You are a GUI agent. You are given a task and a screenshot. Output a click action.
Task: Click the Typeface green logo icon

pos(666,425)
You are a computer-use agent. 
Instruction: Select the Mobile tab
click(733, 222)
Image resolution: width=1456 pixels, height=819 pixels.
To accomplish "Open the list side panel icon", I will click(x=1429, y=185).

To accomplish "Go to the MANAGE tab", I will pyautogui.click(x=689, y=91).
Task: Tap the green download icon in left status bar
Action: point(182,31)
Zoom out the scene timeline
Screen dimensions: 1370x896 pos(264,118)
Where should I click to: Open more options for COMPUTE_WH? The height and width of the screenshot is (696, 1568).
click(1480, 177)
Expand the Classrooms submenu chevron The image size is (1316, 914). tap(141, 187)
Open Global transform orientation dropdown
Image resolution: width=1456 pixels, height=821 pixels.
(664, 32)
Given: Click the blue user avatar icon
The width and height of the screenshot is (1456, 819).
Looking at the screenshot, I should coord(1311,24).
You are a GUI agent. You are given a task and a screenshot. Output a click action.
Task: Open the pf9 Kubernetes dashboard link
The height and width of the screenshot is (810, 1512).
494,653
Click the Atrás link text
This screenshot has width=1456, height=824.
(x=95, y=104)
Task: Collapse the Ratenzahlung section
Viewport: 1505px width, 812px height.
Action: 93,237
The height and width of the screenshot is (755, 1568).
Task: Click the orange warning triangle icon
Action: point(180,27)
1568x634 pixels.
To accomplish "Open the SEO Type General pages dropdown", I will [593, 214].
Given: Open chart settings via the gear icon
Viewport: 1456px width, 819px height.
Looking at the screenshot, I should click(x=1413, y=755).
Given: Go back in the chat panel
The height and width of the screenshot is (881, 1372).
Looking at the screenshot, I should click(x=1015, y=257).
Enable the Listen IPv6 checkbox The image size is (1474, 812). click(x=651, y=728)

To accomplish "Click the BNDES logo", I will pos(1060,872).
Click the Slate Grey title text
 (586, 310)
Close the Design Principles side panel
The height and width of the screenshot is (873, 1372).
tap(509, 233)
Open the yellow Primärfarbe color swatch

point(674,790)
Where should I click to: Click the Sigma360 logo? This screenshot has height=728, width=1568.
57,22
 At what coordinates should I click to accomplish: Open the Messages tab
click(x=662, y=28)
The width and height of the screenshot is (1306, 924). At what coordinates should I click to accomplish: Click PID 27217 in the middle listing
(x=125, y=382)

++++++++++

▸ Exercise details
Exactly as they stand, repeat all the records.

▸ Answer to this task
You are a GUI agent. You are given a task and a screenshot. Output a click action.
Task: Click the Typeface green logo icon

pos(666,425)
You are a computer-use agent. 
Instruction: Select the Mobile tab
click(733, 222)
Image resolution: width=1456 pixels, height=819 pixels.
To accomplish "Open the list side panel icon", I will click(x=1429, y=185).

To accomplish "Go to the MANAGE tab", I will pyautogui.click(x=689, y=91).
Task: Tap the green download icon in left status bar
Action: point(182,31)
Zoom out the scene timeline
Screen dimensions: 1370x896 pos(264,118)
Where should I click to: Open more options for COMPUTE_WH? The height and width of the screenshot is (696, 1568).
click(1480, 177)
Expand the Classrooms submenu chevron The image size is (1316, 914). tap(141, 187)
Open Global transform orientation dropdown
Image resolution: width=1456 pixels, height=821 pixels.
(664, 32)
Given: Click the blue user avatar icon
The width and height of the screenshot is (1456, 819).
Looking at the screenshot, I should coord(1311,24).
You are a GUI agent. You are given a task and a screenshot. Output a click action.
Task: Open the pf9 Kubernetes dashboard link
The height and width of the screenshot is (810, 1512).
494,653
Click the Atrás link text
This screenshot has width=1456, height=824.
(x=95, y=104)
Task: Collapse the Ratenzahlung section
Viewport: 1505px width, 812px height.
Action: 93,237
The height and width of the screenshot is (755, 1568).
Task: Click the orange warning triangle icon
Action: point(180,27)
1568x634 pixels.
To accomplish "Open the SEO Type General pages dropdown", I will [593, 214].
Given: Open chart settings via the gear icon
Viewport: 1456px width, 819px height.
Looking at the screenshot, I should click(x=1413, y=755).
Given: Go back in the chat panel
The height and width of the screenshot is (881, 1372).
Looking at the screenshot, I should click(x=1015, y=257).
Enable the Listen IPv6 checkbox The image size is (1474, 812). click(x=651, y=728)

To accomplish "Click the BNDES logo", I will pos(1060,872).
Click the Slate Grey title text
 (586, 310)
Close the Design Principles side panel
The height and width of the screenshot is (873, 1372).
tap(509, 233)
Open the yellow Primärfarbe color swatch

point(674,790)
Where should I click to: Click the Sigma360 logo? This screenshot has height=728, width=1568.
57,22
 At what coordinates should I click to accomplish: Open the Messages tab
click(x=662, y=28)
The width and height of the screenshot is (1306, 924). At what coordinates should I click to accomplish: Click PID 27217 in the middle listing
(x=125, y=382)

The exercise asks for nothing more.